Background: Findings from cardiovascular outcome trials suggest that fenofibrate therapy may reduce the progression of diabetic retinopathy.

Methods: We recruited and followed adults with nonreferable diabetic retinopathy or maculopathy using the national Diabetic Eye Screening (DES) program in Scotland. We randomly assigned participants to receive 145-mg fenofibrate tablets or placebo (taken daily or, in those with impaired renal function, on alternate days). The primary outcome was a composite of developing referable diabetic retinopathy or maculopathy (based on Scotland's DES grading scheme) or treatment (intravitreal injection, retinal laser, vitrectomy) for retinopathy or maculopathy.

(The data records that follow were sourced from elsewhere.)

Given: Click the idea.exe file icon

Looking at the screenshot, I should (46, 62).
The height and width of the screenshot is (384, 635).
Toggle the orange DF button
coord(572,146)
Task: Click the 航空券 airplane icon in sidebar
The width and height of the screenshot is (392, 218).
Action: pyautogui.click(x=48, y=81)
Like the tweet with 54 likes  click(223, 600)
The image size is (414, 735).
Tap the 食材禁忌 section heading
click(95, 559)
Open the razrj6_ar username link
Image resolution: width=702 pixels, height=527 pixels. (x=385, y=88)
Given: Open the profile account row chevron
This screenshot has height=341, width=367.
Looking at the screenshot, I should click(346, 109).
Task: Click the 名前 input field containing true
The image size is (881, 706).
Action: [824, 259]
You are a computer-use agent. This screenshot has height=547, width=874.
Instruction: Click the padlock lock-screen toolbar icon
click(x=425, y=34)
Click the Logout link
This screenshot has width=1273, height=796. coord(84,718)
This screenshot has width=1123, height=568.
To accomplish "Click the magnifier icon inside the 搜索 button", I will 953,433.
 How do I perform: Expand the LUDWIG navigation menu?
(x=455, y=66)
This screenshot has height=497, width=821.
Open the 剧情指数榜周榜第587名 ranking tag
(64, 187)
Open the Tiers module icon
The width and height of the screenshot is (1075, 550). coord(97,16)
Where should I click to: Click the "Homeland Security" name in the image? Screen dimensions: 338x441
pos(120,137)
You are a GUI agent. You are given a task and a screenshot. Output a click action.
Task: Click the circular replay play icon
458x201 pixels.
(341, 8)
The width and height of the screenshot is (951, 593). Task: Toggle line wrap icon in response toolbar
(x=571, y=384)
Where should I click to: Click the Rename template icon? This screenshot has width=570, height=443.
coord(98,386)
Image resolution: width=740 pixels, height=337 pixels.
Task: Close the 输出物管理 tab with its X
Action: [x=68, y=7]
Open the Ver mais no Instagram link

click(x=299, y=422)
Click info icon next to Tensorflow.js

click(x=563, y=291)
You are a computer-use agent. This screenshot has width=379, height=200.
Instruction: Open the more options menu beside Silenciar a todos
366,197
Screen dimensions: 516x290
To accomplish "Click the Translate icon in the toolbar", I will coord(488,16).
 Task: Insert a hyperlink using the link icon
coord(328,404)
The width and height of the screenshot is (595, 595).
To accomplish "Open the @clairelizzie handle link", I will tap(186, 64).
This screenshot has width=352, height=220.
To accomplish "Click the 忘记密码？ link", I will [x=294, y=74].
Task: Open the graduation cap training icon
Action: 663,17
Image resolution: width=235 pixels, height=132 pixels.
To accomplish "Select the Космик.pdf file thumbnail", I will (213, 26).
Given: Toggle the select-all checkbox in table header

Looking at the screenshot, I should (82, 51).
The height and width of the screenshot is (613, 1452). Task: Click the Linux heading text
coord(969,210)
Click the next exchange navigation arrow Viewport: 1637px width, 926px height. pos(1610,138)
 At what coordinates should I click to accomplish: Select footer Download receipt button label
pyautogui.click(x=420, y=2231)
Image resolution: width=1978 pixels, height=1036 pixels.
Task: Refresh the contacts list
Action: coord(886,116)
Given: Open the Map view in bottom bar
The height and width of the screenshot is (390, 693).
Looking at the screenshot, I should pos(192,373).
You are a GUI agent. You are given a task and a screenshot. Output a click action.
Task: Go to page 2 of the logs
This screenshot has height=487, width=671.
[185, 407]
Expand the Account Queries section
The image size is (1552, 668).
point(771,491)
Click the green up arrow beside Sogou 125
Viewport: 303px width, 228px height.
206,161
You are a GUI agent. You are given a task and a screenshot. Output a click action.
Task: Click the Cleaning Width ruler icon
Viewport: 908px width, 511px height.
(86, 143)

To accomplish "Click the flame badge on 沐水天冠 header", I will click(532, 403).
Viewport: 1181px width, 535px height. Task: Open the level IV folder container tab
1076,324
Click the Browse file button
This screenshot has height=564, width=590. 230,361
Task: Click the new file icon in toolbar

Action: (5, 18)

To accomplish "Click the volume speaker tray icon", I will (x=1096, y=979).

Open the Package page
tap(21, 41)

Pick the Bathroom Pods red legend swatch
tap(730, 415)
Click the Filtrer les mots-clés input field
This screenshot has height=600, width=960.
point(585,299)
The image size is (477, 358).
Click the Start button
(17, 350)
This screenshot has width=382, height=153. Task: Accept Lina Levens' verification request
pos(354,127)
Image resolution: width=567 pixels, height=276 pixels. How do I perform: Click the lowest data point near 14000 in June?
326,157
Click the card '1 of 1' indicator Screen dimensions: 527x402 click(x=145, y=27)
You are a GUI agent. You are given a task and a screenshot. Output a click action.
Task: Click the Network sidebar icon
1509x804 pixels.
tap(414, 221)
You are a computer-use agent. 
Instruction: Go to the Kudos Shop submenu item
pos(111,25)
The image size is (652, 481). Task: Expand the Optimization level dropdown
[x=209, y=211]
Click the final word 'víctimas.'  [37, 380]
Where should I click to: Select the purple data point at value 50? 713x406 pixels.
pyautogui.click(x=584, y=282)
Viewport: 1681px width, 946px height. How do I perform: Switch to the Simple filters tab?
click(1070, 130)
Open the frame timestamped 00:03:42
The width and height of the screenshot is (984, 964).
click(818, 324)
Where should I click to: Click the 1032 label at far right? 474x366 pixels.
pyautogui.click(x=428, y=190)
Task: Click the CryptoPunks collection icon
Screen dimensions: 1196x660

Results: A total of 1151 participants were randomly assigned to treatment. During a median of 4.0 years, progression to referable diabetic retinopathy or maculopathy, or treatment thereof, occurred in 131 (22.7%) of 576 participants in the fenofibrate group and 168 (29.2%) of 575 in the placebo group (hazard ratio, 0.73; 95% confidence interval [CI], 0.58 to 0.91; P=0.006). In the fenofibrate group compared with the placebo group, the frequencies for any progression of retinopathy or maculopathy were 185 (32.1%) vs. 231 (40.2%); hazard ratio, 0.74; 95% CI, 0.61 to 0.90 and for the development of macular edema were 22 (3.8%) vs. 43 (7.5%); hazard ratio, 0.50; 95% CI, 0.30 to 0.84. Seventeen (3.0%) participants assigned fenofibrate and 28 (4.9%) assigned placebo were given treatment for retinopathy (hazard ratio, 0.58; 95% CI, 0.31 to 1.06). There was no effect on visual function, quality of life, or visual acuity. Trial-averaged estimated glomerular filtration rate was 7.9 (95% CI, 6.8 to 9.1) ml/min/1.73 m² lower in participants in the fenofibrate group compared with the placebo group. Serious adverse events occurred in 208 (36.1%) participants allocated fenofibrate and 204 (35.5%) participants allocated placebo.

Conclusions: Fenofibrate reduced progression of diabetic retinopathy compared with placebo among participants with early retinal changes. (Funded by the National Institute for Health and Care Research; ClinicalTrials.gov number, NCT03439345; ISRCTN number, ISRCTN15073006.).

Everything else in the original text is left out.